[Items from a data source]
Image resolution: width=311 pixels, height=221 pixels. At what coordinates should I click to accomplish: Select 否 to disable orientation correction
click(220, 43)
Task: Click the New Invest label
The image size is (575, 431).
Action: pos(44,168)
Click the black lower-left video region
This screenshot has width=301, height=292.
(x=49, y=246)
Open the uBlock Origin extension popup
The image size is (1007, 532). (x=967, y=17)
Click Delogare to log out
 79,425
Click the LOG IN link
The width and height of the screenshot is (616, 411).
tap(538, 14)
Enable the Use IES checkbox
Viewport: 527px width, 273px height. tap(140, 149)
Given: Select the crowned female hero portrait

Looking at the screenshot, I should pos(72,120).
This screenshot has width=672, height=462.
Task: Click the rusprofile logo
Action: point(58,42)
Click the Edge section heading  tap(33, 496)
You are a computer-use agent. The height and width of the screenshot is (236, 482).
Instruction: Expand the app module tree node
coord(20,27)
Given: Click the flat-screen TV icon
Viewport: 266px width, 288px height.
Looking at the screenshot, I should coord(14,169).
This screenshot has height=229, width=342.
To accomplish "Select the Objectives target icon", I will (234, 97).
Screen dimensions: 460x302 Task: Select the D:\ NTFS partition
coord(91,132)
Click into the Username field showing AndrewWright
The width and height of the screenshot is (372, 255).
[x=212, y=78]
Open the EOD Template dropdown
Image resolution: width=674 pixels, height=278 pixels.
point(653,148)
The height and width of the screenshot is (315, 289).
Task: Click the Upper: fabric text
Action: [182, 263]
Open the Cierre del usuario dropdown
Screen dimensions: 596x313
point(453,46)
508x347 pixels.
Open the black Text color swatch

PROBLEM TO SOLVE –
Exactly the lines from the one holding "Viewport: 266px width, 288px height." through the end of the data are to be repeated, with both ends included.

EXERCISE SOLUTION –
Viewport: 266px width, 288px height.
Looking at the screenshot, I should coord(14,169).
This screenshot has height=229, width=342.
To accomplish "Select the Objectives target icon", I will (234, 97).
Screen dimensions: 460x302 Task: Select the D:\ NTFS partition
coord(91,132)
Click into the Username field showing AndrewWright
The width and height of the screenshot is (372, 255).
[x=212, y=78]
Open the EOD Template dropdown
Image resolution: width=674 pixels, height=278 pixels.
point(653,148)
The height and width of the screenshot is (315, 289).
Task: Click the Upper: fabric text
Action: [182, 263]
Open the Cierre del usuario dropdown
Screen dimensions: 596x313
point(453,46)
508x347 pixels.
Open the black Text color swatch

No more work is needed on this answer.